The Nd—Fe—B magnetic material is named as “Magnet King” because of its high magnetic energy and coercive force. It is used widely in fields such as electronics, computers, vehicles, machinery, energy and medical equipment. According to 1997 worldwide production statistics, 10,450 tons of Nd—Fe—B series permanent-magnet material was produced, including 8,550 tons of sintered Nd—Fe—B series magnet and 1,900 tons of bonded Nd—Fe—B series magnet. The sintered Nd—Fe—B series magnet has played an important role in the fields mentioned above. The book Ultra-strong Permanent Magnet by Zhou Shouzeng (Metallurgy Industry Press, 2004) introduced the following production process flow of sintering Nd—Fe—B series permanent-magnet material: Raw Material Preparation—Smelting—Casting—Crushing and Powdering—Magnetic Field Orientation, Molding—Sintering+Tempering+Machining, and Surfacing—Testing. The magnetic performance of sintering Nd—Fe—B series permanent-magnet alloy is very sensitive to the sintering and tempering factors. The magnetic performance of alloys with the same components can vary greatly from several times to tens of times or even to hundreds of times depending on the different sinter and temper processes. Therefore, it is very important to understand the effects of the heat treatment temper process on magnetic performance.
The temper process of sintered Nd—Fe—B permanent magnets can include a primary or a secondary temper treatment of the sintered and cooled Nd—Fe—B permanent-magnet blank. In the primary treatment, the sintered and cooled Nd—Fe—B permanent-magnet blank is heated to the temper temperature in the heating chamber of the vacuum furnace and insulated (held therein for a desired time).
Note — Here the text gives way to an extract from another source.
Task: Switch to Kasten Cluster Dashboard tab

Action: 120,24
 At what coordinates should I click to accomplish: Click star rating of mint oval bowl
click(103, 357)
Then argon, nitrogen, or another inert gas is charged to the cooling chamber of the furnace for air-quench cooling the blank. The secondary treatment follows the same process as the primary temper treatment, but after the air-quench cooling, the material is heated to the second temper temperature and held at such temperature for a desired time. Then, the argon, nitrogen, or another inert gas is charged for air-quench cooling the material again.
Temper treatment can significantly improve the magnetic performance of the Nd—Fe—B permanent magnet, especially its coercive force. Better magnetic performance can be obtained if the alloy is cooled down immediately after the temper treatment. However, current technology is limited because the argon, nitrogen, or another inert gas used in the existing temper process is under normal (or atmospheric) pressure. The pressure of a fixed-volume ideal gas at a constant-temperature is directly proportional to molar numbers of the gas (i.e., Dalton's Law). Thus, in the current technology, the molar numbers of the inert gas, as a cooling exchange carrier under normal pressure, are relatively less, the cooling speed is relatively low, the intrinsic coercive force within the magnet cannot be effectively increased, and the excellent consistency of the intrinsic coercive force cannot be reached.